Digitalização exige novos perfis de competências
A revolução tecnológica na agricultura extinguiu milhares de postos de trabalho, mas também criou novas oportunidades em áreas com elevado grau de qualificação, realça o especialista. Os dados do INE confirmam-no. Os profissionais do sector estão mais jovens e mais qualificados. Uma análise à evolução da população empregada na agricultura, entre 2011 e o terceiro trimestre de 2018, mostra que a maior redução de trabalhadores aconteceu nas camadas profissionais acima dos 45 anos de idade (-47%) e que os 182 mil empregos eliminados nestes anos concentravam maioritariamente trabalhadores com qualificações abaixo do 3º ciclo do ensino básico. Na verdade, o sector agrícola até aumentou o número de profissionais com ensino secundário e pós-secundário (em 46%) e superior (17%). Francisco Avillez justifca os números com a saída dos mais seniores e menos qualificados para reforma e com a exigência de qualificação imposta pela automação.

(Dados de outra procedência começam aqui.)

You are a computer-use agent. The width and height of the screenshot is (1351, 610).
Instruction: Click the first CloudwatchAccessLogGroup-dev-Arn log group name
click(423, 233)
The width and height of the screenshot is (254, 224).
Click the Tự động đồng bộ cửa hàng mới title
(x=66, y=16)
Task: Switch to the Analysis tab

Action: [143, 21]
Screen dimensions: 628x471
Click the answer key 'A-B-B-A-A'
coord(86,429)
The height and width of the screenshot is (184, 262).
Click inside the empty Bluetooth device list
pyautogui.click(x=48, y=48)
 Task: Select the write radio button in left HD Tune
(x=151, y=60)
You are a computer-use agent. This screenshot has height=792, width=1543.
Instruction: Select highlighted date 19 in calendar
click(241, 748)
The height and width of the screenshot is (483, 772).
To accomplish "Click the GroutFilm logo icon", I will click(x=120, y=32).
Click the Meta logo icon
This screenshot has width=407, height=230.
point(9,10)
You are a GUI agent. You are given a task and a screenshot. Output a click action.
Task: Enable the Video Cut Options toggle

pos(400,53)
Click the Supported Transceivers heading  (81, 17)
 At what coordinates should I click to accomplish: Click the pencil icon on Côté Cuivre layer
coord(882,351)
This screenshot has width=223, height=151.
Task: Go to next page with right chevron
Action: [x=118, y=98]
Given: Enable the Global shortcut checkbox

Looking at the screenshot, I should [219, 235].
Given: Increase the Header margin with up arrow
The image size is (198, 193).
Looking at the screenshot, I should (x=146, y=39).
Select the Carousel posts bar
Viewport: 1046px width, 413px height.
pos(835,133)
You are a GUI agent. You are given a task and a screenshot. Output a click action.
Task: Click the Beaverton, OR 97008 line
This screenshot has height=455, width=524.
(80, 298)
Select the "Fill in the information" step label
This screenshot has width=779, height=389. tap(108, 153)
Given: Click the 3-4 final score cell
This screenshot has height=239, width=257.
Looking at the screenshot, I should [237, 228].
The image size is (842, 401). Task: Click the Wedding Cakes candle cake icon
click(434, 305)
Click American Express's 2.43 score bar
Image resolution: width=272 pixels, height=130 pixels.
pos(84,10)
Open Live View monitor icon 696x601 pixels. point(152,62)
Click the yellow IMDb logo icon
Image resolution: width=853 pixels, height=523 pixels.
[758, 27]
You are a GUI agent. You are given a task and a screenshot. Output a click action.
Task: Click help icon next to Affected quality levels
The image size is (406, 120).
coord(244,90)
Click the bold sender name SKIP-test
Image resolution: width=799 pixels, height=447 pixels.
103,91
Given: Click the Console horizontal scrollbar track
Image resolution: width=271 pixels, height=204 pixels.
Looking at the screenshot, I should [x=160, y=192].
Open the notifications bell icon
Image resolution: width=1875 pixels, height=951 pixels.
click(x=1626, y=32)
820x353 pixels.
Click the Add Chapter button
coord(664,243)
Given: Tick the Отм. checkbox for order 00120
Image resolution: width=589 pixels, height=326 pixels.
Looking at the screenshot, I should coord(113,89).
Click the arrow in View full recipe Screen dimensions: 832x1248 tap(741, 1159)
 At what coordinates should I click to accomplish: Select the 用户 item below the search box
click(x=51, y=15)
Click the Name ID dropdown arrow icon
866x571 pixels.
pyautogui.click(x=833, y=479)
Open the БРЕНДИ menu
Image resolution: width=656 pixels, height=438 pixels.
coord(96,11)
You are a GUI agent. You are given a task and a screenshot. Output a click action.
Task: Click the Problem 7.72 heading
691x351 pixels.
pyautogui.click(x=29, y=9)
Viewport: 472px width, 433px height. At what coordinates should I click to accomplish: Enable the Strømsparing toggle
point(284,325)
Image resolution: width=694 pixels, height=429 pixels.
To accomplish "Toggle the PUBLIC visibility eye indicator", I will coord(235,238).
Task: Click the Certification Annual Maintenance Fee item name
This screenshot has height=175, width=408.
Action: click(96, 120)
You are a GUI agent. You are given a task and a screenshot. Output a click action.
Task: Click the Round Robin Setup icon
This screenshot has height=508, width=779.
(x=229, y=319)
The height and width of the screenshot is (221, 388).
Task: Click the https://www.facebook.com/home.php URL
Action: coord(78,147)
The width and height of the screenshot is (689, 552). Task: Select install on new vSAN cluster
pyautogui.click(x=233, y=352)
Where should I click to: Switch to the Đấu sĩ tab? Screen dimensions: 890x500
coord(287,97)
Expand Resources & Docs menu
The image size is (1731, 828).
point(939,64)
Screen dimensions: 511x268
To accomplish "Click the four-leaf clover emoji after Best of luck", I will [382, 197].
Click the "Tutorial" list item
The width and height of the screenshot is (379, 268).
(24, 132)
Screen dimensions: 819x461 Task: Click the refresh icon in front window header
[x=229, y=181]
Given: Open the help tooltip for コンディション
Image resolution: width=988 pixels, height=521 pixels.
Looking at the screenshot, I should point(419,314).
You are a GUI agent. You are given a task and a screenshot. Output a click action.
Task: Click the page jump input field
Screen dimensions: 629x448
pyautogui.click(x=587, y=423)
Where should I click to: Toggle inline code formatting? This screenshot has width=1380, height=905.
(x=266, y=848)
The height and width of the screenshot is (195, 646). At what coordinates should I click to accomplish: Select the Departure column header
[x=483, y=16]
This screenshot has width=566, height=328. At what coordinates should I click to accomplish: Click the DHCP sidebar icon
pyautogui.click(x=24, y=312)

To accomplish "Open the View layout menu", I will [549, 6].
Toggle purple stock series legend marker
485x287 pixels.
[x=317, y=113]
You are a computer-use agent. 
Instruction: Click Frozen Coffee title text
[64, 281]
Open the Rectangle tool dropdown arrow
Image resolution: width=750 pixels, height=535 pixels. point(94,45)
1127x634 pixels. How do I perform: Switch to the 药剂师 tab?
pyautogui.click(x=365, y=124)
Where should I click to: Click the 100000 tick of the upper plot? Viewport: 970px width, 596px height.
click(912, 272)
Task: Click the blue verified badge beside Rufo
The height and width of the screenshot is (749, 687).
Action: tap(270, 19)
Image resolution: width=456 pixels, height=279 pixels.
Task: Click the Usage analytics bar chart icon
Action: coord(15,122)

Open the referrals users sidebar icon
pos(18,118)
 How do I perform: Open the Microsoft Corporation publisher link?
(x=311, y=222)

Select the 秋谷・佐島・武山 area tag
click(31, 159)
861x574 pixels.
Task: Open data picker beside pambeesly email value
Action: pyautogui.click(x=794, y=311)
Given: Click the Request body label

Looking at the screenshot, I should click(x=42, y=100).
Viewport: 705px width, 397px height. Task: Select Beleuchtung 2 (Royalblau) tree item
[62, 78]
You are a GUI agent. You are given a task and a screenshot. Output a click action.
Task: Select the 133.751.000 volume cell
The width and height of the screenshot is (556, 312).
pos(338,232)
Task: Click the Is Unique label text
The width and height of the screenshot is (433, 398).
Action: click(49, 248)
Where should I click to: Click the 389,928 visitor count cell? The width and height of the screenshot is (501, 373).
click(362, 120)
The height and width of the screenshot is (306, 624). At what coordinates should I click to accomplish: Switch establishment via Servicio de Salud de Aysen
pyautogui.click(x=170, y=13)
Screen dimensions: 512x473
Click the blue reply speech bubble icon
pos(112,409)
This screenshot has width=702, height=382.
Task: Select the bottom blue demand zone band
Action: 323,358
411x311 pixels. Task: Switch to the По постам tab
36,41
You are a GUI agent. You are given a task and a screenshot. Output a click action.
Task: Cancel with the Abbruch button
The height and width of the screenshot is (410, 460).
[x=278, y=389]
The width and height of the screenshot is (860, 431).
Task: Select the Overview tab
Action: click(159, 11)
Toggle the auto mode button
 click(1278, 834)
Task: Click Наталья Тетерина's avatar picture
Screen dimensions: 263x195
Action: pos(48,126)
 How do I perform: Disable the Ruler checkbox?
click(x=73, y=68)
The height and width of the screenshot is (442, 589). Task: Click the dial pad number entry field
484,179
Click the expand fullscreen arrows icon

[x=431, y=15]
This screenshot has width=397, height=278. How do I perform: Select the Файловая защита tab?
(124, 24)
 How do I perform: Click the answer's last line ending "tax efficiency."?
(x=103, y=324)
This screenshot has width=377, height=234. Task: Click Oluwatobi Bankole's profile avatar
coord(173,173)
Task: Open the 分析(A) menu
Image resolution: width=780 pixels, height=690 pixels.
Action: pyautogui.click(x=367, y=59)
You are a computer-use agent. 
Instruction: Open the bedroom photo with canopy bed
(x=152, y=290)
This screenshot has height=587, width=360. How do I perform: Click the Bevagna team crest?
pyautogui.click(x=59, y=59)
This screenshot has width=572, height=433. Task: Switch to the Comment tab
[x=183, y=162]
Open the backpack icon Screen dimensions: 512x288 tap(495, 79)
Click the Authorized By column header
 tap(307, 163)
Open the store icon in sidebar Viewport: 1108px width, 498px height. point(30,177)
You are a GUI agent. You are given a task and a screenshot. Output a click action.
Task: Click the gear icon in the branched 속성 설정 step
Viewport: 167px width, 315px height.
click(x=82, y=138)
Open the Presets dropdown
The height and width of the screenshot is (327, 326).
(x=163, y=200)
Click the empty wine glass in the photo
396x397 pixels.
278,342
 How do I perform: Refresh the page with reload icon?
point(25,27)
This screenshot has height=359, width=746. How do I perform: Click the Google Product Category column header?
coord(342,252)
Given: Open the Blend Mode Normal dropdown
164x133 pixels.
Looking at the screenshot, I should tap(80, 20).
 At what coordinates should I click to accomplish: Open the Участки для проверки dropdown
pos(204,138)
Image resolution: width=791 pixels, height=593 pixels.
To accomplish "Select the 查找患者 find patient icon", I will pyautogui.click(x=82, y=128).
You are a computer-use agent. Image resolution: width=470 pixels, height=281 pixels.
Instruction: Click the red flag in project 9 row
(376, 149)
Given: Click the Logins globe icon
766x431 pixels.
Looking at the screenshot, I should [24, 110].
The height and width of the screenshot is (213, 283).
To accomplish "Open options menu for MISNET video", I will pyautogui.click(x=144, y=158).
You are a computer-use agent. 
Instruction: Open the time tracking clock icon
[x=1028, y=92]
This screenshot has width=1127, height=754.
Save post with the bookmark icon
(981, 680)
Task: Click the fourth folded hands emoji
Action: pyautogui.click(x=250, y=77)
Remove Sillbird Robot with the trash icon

“Está sobretudo em marcha uma alteração do tipo de qualificações e de atividades desenvolvidas”, defende também Pedro Matias, reforçando que “haverá sempre atividades em que o ser humano é indispensável. O desafio é colocar as pessoas do lado certo”. E o lado certo nesta revolução é o lado dos que sabem operar e tirar partido da tecnologia, num sector que já não vive sem ela. E isto “coloca desafios acrescidos na atração e capacitação de talentos”, reconhece o presidente do ISQ, que lançou há menos de um mês um hub digital focado em apoiar as empresas agrícolas na transformação digital e na qualificação dos seus profissionais (ver texto ao lado). Pedro Matias recorda que não está em causa o fim da profissões de agricultor — “são vários os estudos que apontam a agricultura como uma profissão de futuro” — o conceito de “ser agricultor” é que será diferente.
O desempenho desta função exigirá mais competências tecnológicas e o mercado já o demonstra. “Parte do emprego que está a ser criado é já para funções altamente qualificadas e ligadas, por exemplo à programação, robótica, automação, tecnologia, análise de dados, investigação e desenvolvimento e até genética das plantas”, explica Luís Mira que acredita que um dos grandes desafios do sector, na perspetiva da captação de talento, passa por mostrar aos profissionais que a agricultura é um área de futuro, com empregos estáveis e carreiras aliciantes. Mas para isso, argumenta Francisco Avillez, é necessário um upgrade nas condições de trabalho no sector, nomeadamente nos salários. “A crescente especialização dos profissionais tem de ser acompanhada por uma valorização salarial, caso contrário teremos no futuro o mesmo problema para recrutar qualificados do que temos hoje para encontrar indiferenciados”.